SUPPLIED TEXT

******************************

C Programming – Why Mention Data Type of Variable in C?

cdata typesdeclarationsiovariables

Usually in C, we have to tell the computer the type of data in variable declaration. E.g. in the following program, I want to print the sum of two floating point numbers X and Y.

#include<stdio.h>
main()
{
  float X=5.2;
  float Y=5.1;
  float Z;
  Z=Y+X;
  printf("%f",Z);

}

I had to tell the compiler the type of variable X.

Can't the compiler determine the type of X on its own?

Yes, it can if I do this:

#define X 5.2

I can now write my program without telling the compiler the type of X as:

#include<stdio.h>
#define X 5.2
main()
{
  float Y=5.1;
  float Z;
  Z=Y+X;
  printf("%f",Z);

}

So we see that C language has some kind of feature, using which it can determine the type of data on its own. In my case it determined that X is of type float.

Why do we have to mention the type of data, when we declare something in main()? Why can't the compiler determine the data type of a variable on its own in main() as it does in #define.

Best Answer

You are comparing variable declarations to #defines, which is incorrect. With a #define, you create a mapping between an identifier and a snippet of source code. The C preprocessor will then literally substitute any occurrences of that identifier with the provided snippet. Writing

#define FOO 40 + 2
int foos = FOO + FOO * FOO;

ends up being the same thing to the compiler as writing

int foos = 40 + 2 + 40 + 2 * 40 + 2;

Think of it as automated copy&paste.

Also, normal variables can be reassigned, while a macro created with #define can not (although you can re-#define it). The expression FOO = 7 would be a compiler error, since we can't assign to “rvalues”: 40 + 2 = 7 is illegal.

So, why do we need types at all? Some languages apparently get rid of types, this is especially common in scripting languages. However, they usually have something called “dynamic typing” where variables don't have fixed types, but values have. While this is far more flexible, it's also less performant. C likes performance, so it has a very simple and efficient concept of variables:

There's a stretch of memory called the “stack”. Each local variable corresponds to an area on the stack. Now the question is how many bytes long does this area have to be? In C, each type has a well-defined size which you can query via sizeof(type). The compiler needs to know the type of each variable so that it can reserve the correct amount of space on the stack.

******************************

(Interface element records)
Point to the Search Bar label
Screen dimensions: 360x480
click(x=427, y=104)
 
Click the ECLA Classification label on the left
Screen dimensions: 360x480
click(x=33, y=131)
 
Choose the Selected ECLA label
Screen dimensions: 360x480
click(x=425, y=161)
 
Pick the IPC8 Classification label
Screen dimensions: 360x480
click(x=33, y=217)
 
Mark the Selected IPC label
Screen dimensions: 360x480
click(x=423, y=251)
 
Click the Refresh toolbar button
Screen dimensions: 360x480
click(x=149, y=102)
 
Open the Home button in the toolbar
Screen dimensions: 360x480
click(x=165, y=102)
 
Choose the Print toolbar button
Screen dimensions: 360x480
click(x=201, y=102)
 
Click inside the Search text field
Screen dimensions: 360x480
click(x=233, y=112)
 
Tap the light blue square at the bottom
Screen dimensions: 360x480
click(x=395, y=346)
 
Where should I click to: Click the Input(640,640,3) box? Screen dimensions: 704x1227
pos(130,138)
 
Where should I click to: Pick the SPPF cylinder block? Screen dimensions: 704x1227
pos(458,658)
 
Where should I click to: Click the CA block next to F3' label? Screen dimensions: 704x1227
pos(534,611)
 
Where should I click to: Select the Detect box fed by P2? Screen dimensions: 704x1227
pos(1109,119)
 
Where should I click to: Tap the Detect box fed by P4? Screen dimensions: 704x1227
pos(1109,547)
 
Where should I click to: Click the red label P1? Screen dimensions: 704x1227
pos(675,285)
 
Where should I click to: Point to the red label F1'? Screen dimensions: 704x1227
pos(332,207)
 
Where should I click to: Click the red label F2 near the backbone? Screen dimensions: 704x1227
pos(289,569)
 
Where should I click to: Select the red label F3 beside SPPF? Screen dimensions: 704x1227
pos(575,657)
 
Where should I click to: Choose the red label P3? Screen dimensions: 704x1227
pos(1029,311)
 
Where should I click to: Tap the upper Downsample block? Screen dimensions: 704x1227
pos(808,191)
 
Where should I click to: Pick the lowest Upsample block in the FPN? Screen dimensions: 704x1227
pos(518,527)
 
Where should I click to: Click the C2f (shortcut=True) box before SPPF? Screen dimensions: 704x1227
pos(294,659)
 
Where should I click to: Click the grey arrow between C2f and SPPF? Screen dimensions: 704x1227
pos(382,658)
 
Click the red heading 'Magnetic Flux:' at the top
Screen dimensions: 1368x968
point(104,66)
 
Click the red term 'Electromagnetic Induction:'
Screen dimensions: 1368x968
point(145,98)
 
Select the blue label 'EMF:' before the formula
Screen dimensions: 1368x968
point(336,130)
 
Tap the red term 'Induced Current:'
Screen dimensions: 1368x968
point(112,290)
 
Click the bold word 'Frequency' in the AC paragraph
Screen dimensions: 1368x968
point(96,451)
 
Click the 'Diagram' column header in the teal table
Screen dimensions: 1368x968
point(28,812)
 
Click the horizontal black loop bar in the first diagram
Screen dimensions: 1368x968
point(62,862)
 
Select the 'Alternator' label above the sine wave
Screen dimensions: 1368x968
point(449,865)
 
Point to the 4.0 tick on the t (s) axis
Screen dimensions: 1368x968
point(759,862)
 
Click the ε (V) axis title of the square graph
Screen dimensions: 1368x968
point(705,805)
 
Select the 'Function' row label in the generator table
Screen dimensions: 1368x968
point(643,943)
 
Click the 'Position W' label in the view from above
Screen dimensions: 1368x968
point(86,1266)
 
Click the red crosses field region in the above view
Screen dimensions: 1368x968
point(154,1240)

******************************

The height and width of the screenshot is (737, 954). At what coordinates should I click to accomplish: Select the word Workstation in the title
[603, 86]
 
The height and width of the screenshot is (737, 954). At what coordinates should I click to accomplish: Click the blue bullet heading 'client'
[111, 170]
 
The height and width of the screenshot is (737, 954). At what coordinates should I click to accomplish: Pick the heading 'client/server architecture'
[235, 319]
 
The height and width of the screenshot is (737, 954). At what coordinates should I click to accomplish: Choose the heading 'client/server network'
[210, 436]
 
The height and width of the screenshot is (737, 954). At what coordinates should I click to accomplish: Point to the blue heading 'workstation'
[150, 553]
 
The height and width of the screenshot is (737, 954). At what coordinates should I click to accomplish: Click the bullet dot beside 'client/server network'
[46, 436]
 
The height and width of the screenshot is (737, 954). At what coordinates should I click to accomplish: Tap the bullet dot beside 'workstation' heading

******************************

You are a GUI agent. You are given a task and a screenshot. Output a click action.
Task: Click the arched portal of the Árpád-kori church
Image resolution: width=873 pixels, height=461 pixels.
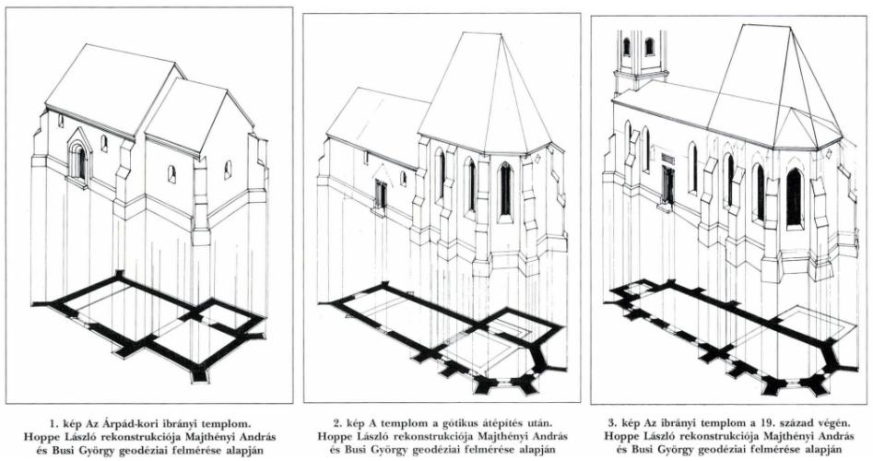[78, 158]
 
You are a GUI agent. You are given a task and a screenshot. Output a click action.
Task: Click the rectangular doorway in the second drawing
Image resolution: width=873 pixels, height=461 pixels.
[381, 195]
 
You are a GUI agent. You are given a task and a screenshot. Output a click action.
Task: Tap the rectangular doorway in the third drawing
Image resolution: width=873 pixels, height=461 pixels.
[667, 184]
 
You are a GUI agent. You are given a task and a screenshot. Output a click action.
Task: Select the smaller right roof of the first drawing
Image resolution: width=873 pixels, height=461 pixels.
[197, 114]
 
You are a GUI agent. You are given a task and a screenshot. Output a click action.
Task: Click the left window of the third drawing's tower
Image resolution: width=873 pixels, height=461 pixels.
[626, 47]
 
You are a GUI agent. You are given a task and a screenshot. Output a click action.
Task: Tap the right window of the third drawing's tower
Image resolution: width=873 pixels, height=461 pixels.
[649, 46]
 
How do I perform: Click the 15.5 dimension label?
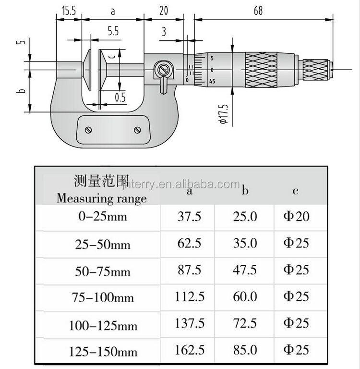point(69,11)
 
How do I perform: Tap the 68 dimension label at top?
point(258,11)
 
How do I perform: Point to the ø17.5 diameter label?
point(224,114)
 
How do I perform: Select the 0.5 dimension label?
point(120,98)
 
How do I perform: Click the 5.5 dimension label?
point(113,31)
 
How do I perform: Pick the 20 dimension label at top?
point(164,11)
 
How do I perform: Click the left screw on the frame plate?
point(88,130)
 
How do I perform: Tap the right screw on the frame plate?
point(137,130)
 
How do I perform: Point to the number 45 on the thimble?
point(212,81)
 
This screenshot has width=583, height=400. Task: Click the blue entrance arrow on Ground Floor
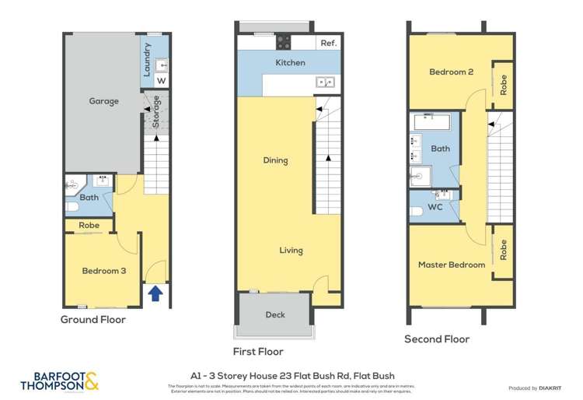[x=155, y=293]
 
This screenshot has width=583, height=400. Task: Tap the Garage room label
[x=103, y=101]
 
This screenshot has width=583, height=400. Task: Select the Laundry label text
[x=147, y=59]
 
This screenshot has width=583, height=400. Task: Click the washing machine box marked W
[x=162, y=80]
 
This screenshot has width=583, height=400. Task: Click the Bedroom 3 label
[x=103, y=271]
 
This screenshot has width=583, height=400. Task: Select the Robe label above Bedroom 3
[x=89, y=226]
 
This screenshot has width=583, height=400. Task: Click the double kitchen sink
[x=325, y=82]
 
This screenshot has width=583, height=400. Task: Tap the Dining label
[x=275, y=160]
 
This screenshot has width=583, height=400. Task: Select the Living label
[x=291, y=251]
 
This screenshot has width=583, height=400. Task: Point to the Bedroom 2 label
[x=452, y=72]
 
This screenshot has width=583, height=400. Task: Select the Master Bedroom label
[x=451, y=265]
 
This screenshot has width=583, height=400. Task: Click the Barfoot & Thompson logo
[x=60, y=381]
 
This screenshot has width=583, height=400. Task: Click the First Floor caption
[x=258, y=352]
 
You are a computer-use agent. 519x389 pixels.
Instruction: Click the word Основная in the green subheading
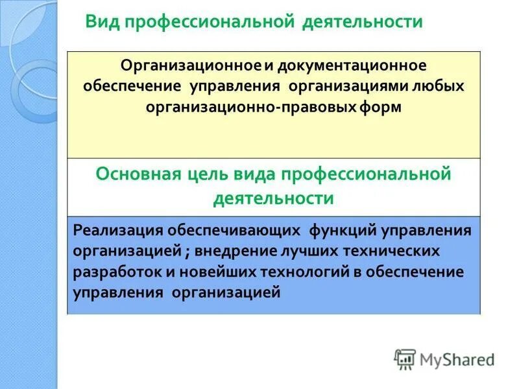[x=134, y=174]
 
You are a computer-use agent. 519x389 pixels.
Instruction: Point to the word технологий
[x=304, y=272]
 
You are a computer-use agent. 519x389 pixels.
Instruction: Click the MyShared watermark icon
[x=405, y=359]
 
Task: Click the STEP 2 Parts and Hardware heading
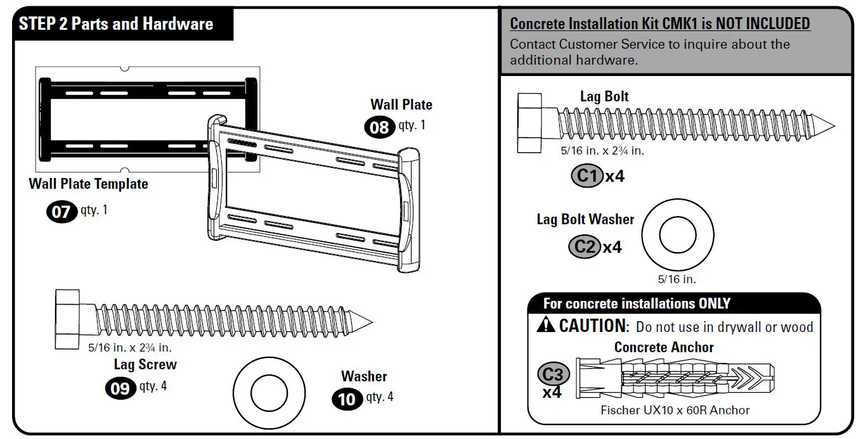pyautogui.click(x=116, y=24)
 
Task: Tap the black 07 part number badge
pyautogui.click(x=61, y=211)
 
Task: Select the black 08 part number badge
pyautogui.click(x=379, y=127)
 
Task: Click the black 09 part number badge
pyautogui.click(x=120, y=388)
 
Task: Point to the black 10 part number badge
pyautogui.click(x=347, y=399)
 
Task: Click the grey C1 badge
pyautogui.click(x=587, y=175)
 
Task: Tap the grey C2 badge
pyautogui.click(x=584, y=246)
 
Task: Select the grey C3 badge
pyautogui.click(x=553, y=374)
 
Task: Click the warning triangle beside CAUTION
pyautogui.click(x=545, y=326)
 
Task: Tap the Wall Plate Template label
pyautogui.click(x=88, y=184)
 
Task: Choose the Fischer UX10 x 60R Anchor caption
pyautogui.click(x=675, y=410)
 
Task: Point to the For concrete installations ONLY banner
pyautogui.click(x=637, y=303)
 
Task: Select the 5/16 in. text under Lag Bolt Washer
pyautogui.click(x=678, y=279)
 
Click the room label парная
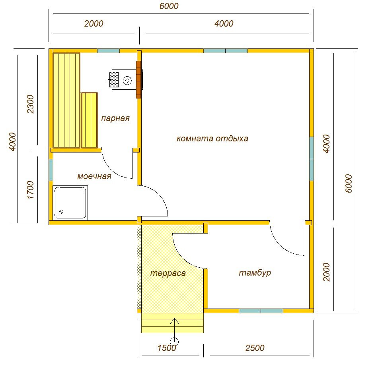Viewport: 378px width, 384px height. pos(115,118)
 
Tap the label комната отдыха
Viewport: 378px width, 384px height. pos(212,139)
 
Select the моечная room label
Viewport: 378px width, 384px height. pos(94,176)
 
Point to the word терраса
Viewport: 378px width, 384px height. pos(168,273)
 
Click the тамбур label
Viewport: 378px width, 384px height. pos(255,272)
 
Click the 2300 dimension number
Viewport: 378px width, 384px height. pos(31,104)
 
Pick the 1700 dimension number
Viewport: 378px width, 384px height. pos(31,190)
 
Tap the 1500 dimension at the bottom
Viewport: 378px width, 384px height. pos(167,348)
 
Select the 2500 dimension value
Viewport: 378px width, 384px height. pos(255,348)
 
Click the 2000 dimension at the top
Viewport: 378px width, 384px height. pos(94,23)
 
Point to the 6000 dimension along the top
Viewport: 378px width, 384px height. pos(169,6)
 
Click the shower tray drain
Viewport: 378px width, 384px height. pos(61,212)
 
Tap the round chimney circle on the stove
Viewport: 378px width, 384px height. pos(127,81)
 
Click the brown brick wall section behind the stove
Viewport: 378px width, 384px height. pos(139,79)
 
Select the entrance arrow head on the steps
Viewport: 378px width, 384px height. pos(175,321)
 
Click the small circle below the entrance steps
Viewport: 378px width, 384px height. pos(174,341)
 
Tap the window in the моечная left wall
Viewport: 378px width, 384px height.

******************************

WHAT TO WORK ON
- a) In the C data types discussion, what does each local variable correspond to?
- b) Resume the C data types discussion after its last sentence and keep writing.

FINAL ANSWERS
- a) An area on the stack.

- b)
Why don't constants created with #define need a type annotation? They are not stored on the stack. Instead, #define creates reusable snippets of source code in a slightly more maintainable manner than copy&paste. Literals in the source code such as "foo" or 42.87 are stored by the compiler either inline as special instructions, or in a separate data section of the resulting binary.

However, literals do have types. A string literal is a char *. 42 is an int but can also be used for shorter types (narrowing conversion). 42.8 would be a double. If you have a literal and want it to have a different type (e.g. to make 42.8 a float, or 42 an unsigned long int), then you can use suffixes – a letter after the literal that changes how the compiler treats that literal. In our case, we might say 42.8f or 42ul.

Some languages have static typing as in C, but the type annotations are optional. Examples are ML, Haskell, Scala, C#, C++11, and Go. How does that work? Magic? No, this is called “type inference”. In C# and Go, the compiler looks at the right hand side of an assignment, and deduces the type of that. This is fairly straightforward if the right hand side is a literal such as 42ul. Then it's obvious what the type of the variable should be. Other languages also have more complex algorithms that take into account how a variable is used. E.g. if you do x/2, then x can't be a string but must have some numeric type.

Related Solutions

C# – Why do variables need a type

But why does a variable need a type at all?

This may catch bugs where an invalid, wrongly typed expression is assigned to a variable. Some languages have dynamic typing, which sacrifices the correctness guarantees of a type per variable for the kind of flexibility that you seem to desire.
Types may allow the compiler to generate more efficient code. Dynamic typing means type checks have to be performed at runtime.

C Programming – Why Specify Data Type in printf() in C?

There are two issues at play here:

Issue #1: C is a statically typed language; all type information is determined at compile time. No type information is stored with any object in memory such that its type and size can be determined at run time¹. If you examine the memory at any particular address while the program is running, all you'll see is a sludge of bytes; there's nothing to tell you whether that particular address actually contains an object, what the type or size of that object is, or how to interpret those bytes (as an integer, or floating point type, or sequence of characters in a string, etc.). All that information is baked into the machine code when the code is compiled, based on type information specified in the source code; for example, the function definition

void foo( int x, double y, char *z )
{
  ...
}

tells the compiler to generate the appropriate machine code to handle x as an integer, y as a floating-point value, and z as a pointer to char. Note that any mismatches in the number or type of arguments between a function call and a function definition are only detected when the code is being compiled²; it's only during the compilation phase that any type information is associated with an object.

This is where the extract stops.